Exposing Republican hypocrisy on the US national debt ("I used to be a spendthrift, but on Jan 20, 2009 I became a deficit hawk") is necessary, as this Bloomberg News article does.
House Speaker John Boehner often attacks the spendthrift ways of Washington.... Yet the speaker, House Majority Leader Eric Cantor, House Budget Chairman Paul Ryan and Senate Minority Leader Mitch McConnell all voted for major drivers of the nation’s debt during the past decade: Wars in Afghanistan and Iraq, the 2001 and 2003 Bush tax cuts and Medicare prescription drug benefits. They also voted for the Troubled Asset Relief Program, or TARP, that rescued financial institutions and the auto industry.
But it's not sufficient. Now IANAPE (I am not a philosopher of economics, like Eric is) but a standard Keynesian perspective tells me you have to take the business cycle into account when talking about government deficit spending.
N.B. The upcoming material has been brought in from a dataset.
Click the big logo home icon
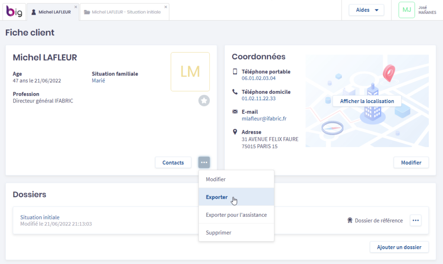 pos(14,11)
Or in other words, deficit spending in a recession aiming at stimulus has to be thematized as qualitatively different and can't just be seen as quantitative change in a homogenous "national debt," as does the article.
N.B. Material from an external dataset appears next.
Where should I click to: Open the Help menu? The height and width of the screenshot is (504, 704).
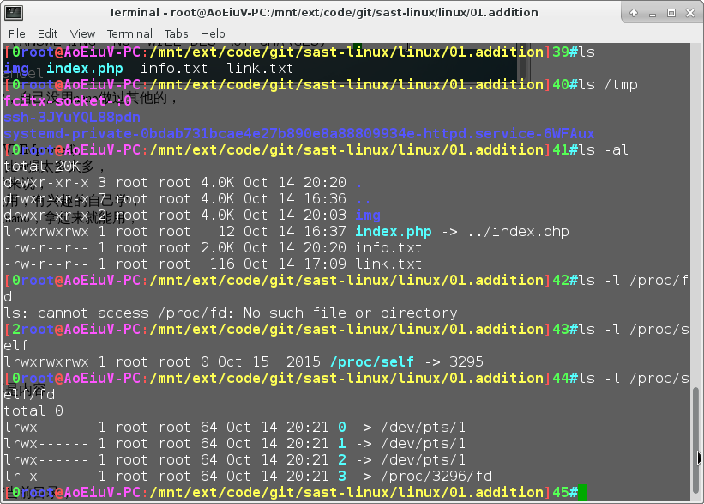pyautogui.click(x=213, y=33)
Rank-and-file Republicans are eager to pin the blame on Democrats, frequently pointing to the economic stimulus signed by Obama in 2009. The total cost of the stimulus will be $830 billion by 2019, according to a May 2011 Congressional Budget Office report. That’s half the cost of the Bush tax cuts and less than two-thirds of what has been spent on the wars in Iraq and Afghanistan.
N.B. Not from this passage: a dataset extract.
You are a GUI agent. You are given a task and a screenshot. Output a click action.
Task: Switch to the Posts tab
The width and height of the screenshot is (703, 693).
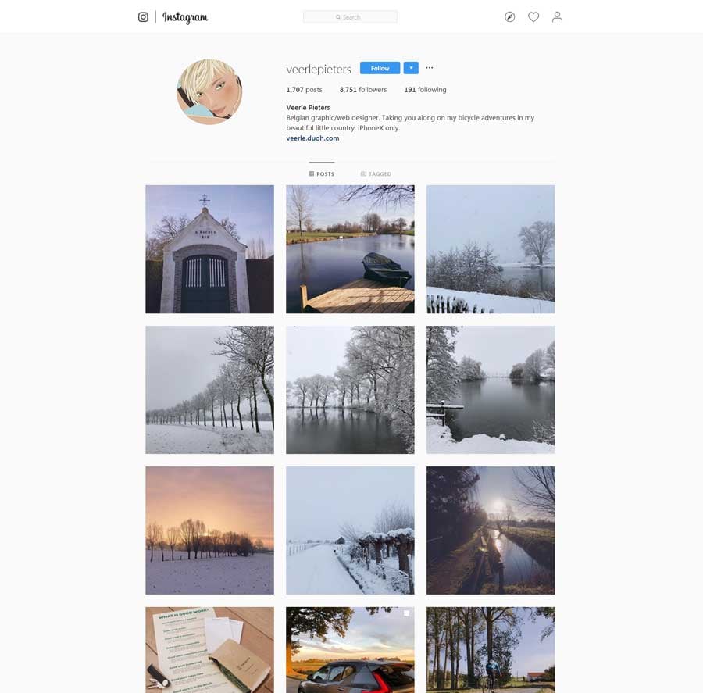pos(322,173)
A qualitative / timing distinction w/r/t deficit spending for stimulus purposes is what's missing from the Bloomberg article, as important as it is to expose the Republicans for the Bush-era dealings.
Of course, even distinguishing the qualitative difference of deficit spending for stimulus effect leaves aside the even more important argument that the federal stimulus was too small, because offset by state cuts.